Text shown:

::::

The alliance between Modi’s India and Netanyahu’s Israel, Machold argues, is not merely transactional but ideological, forged through shared investments in arms trading, Islamophobia, and securitization. The 2011 Mumbai attacks (colloquially termed “13/7”) served as a catalytic moment, mirroring the post-9/11 US response: just as the Patriot Act and the Department of Homeland Security emerged under the guise of counterterrorism, India leveraged the attacks to justify draconian surveillance measures and the erosion of civil liberties. By then, Israel had already positioned itself as a global leader in “homeland security,” with over nine hundred private companies specializing in the field—a lucrative export sector built on the commodification of racialized threat narratives.
Machold records Israeli security officials’ contempt for India’s handling of the Mumbai attacks, with many implying that Israeli expertise could have averted the crisis. Rather than rejecting the Israeli arrogance, the Indian state opportunistically embraced it, contracting Israeli firms to train its security forces. The result: Mumbai transposed Israeli practices—mass surveillance, preemptive arrests, and ethno-religious profiling—onto India’s domestic dissenters. What Machold exposes is not merely policy diffusion but the active collaboration of illiberal regimes in refining repression under the banner of “shared security.”
The Indo-Israeli relationship escalated beyond symbolism into a strategic partnership explicitly weaponized to legitimize authoritarian repression. This became unmistakably clear in 2017–2018, when reciprocal state visits by Modi and Netanyahu were accompanied by overt policy alignment. In 2018 Indian Consul to New York, Sandeep Chakravorty, openly advocated adopting the “Israeli model” in Kashmir—a suggestion materialized in 2019 through India’s revocation of Article 370, which dismantled Jammu and Kashmir’s autonomy in a move mirroring Israel’s de facto annexation of the West Bank. As Azad Essa meticulously details in Hostile Homelands (2023)—a work cited by Machold—this parallel reflects a transnational playbook of settler-colonial erasure under the guise of security.

::::

Data lines:
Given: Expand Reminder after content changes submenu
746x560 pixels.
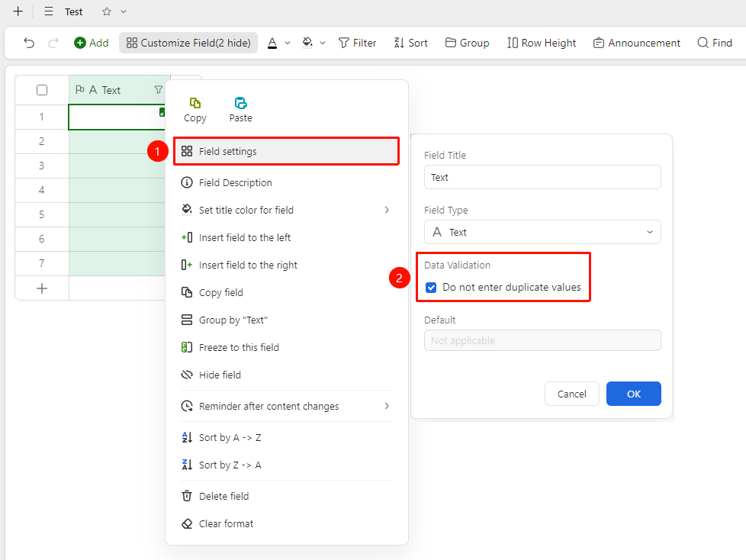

::::

Given problem 1: In the passage on the India–Israel security alliance, who openly advocated adopting the "Israeli model" in Kashmir in 2018?
Given problem 2: Continue the passage on the India–Israel security alliance from where it stops.
The lines that come after the passage on the India–Israel security alliance are separate material and unrelated to it.

Final answer 1: Sandeep Chakravorty, the Indian Consul to New York.

Final answer 2:
While Fabricating Homeland Security excels in exposing the top-down mechanics of securitization, its analytical framework remains incomplete. Machold’s focus on state and corporate actors leaves the lived experiences of those subjected to these regimes only a secondary role. Machold’s research gives him the opportunity to ask how does the daily reality of a Palestinian detainee under military law compare to that of a Kashmiri activist facing India’s Public Safety Act, or an Indian labor organizer criminalized as a “terrorist”? A bottom-up perspective—grounded in testimonies or comparative ethnography—would have been a welcome addition to the book.
However, the book’s biggest limitation is its unfortunate timing. Published in 2024, it inadvertently captures the end of an era. Israel’s genocidal assault on Gaza has rendered Machold’s central thesis—about the globalization of managed, surveillance-based domination—partially obsolete. The war has exposed a paradigm shift: where Israel once relied on racial profiling and “smart” repression (marketed globally as expertise), it now pursues indiscriminate annihilation, discarding even the pretense of counterterrorism logic. The marginalization of Israeli security theorists—whose models failed to predict or prevent 7 October—ushers in the era of religious fanatics as the architects of extermination.
This rupture demands a reevaluation of Machold’s factory metaphor. If security was once “fabricated” as a marketable illusion, Gaza lays bare the raw material beneath: an unmediated project of elimination that no longer requires discursive camouflage.
While Machold’s book could not incorporate the seismic shifts following 7 October 2023, his prescient examination of ZAKA—a semi-official Israeli religious organization specializing in victim identification—proves critically illuminating. Founded in 1989 by Orthodox volunteers responding to an attack on a bus in Jerusalem, ZAKA (Hebrew for “Disaster Victim Identification”) occupies a liminal space between forensic authority and religious ritual, blending halachic burial practices with state-sanctioned crisis response.
Machold highlights ZAKA’s 2011 deployment to Mumbai as a pivotal moment in the globalization of Israel’s security-religious complex. Tasked with recovering the remains of Israeli Jewish victims in Mumbai, ZAKA’s operatives—led by the since-disgraced Yehuda Meshi Zahav (who faced multiple sexual assault allegations before his 2021 suicide)—performed a dual function: their technical work legitimized their presence, while their theatrical piety (e.g., meticulous collection of blood and tissue for Jewish burial) staged trauma as a spectacle of national resilience. This performance deeply impressed Indian authorities, reinforcing the perceived symbiosis between militarized security and sacralized violence.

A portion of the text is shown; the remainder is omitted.